At this point, it seems like I should just ditch the history, at least for IFU_C_iolibs. The full history doesn't seem to actually be in CVS anyway, because at some point the code was imported (simply copied) from a different project.

IFU I/O C library imported into git

I'm starting with the IFU_C_iolibs code, because it is a dependency for the preprocessing code, which is the first step of the pipeline. I initially considered removing the dependency on IFU_C_iolibs in favor of just using raw cfitsio and wcslib calls. However, data structures from IFU_C_iolibs are integrated pretty deeply into the preprocessing codebase, so we do need IFU_C_iolibs, at least initially.

As noted above, I decided to ditch CVS history: I created a new repository https://github.com/snfactory/ifuio and copied the code in. I made some changes in the process:

  • flattened the directory structure
  • use a simple makefile rather than Autotools (we'll see how well this works)
  • change cfitsio and wcslib includes from, e.g., #include "fitsio.h" to #include <fitsio.h> so that installed headers are used

I did not import the code for reading and writing the "MIDAS" format.
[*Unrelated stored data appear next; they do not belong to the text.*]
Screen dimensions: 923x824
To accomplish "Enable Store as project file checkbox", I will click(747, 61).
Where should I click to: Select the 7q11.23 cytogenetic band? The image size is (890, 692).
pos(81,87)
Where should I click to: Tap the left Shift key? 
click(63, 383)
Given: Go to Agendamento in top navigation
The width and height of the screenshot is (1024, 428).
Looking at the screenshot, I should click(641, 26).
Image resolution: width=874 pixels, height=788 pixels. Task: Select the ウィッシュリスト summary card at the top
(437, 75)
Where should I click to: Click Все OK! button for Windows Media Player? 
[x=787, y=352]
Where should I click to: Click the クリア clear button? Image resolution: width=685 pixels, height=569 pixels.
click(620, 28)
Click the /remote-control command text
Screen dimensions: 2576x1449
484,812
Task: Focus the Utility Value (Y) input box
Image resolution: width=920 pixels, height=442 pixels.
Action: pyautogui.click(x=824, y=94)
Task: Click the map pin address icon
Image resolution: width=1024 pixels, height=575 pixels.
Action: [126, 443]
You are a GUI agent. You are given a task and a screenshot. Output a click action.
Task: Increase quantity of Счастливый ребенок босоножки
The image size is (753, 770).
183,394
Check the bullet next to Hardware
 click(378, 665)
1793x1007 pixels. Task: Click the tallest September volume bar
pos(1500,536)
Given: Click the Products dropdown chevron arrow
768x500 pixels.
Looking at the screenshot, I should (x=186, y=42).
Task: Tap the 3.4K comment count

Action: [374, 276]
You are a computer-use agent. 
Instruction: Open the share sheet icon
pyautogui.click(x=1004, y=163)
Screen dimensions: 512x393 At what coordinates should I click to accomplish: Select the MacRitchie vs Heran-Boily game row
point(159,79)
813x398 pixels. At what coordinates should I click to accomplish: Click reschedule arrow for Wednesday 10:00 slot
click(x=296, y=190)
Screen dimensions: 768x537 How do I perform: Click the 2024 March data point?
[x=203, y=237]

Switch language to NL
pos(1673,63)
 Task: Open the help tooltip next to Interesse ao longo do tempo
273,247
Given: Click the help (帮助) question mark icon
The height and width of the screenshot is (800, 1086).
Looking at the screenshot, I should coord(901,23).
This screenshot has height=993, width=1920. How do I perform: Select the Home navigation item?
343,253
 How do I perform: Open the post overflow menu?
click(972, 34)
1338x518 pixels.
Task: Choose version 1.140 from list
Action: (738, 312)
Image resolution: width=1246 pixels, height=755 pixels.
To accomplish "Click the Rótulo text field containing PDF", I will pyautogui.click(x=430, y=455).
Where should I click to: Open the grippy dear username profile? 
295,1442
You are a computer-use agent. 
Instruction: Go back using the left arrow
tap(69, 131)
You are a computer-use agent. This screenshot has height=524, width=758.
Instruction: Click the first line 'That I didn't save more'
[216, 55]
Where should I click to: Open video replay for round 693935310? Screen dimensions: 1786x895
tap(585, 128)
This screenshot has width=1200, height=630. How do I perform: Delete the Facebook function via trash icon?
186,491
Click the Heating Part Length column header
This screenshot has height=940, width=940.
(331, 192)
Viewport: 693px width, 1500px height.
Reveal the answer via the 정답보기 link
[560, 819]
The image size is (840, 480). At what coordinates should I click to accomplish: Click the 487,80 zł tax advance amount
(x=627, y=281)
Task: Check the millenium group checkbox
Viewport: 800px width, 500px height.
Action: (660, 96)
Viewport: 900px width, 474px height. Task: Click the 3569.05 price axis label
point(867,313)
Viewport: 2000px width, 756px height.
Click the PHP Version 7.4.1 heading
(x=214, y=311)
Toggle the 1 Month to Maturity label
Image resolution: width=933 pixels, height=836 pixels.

It doesn't seem to be used in preprocessing, so I hope we can do without it.

Choosing a workflow tool for a prototype

In working on integrating cubefit and extract_star, I thought it would be useful to use an existing workflow tool to run this specific (small) subsection of the pipeline at scale on NERSC. The idea is to start from calibrated cubes (brought over from CC) and run the cubefit and extract_star steps from that starting point. Then we could try integrating the two codes and compare the full output of the un-integrated and integrated codes. I brought the calibrated cubes over to NERSC under [...]/processing/0203-CABALLO/cubes-cal-corr/YY/DDD/...

There are many available tools (see, e.g., https://github.com/pditommaso/awesome-pipeline). I've read and played around with a few:

  • Makeflow: Appealing because it has make-inspired syntax, and targets SLURM (among other backends). However, the language doesn't support pattern matching rules, meaning that each concrete file rule needs to be written out separately. The website recommends that you can use "your favorite scripting language" to generate the makeflow file in cases where you have a lot of similar files. However, this seems to me to defeat the purpose: Essentially I have to come up with my own front-end language and also write a translator to the makeflow language. At that point, makeflow is only a SLURM scheduler for a given DAG. OK, but maybe there's something better.

  • Nextflow: Also targets slurm and has a relatively compact DSL for specifying the workflow, with pattern matching features. Has the concept of "channels" for intermediate data between steps (not clear if there is a way to specify that you want to keep some of these data). However, it crashed the first time I tried using it on edison and cori on their examples. Probably a missing Java library?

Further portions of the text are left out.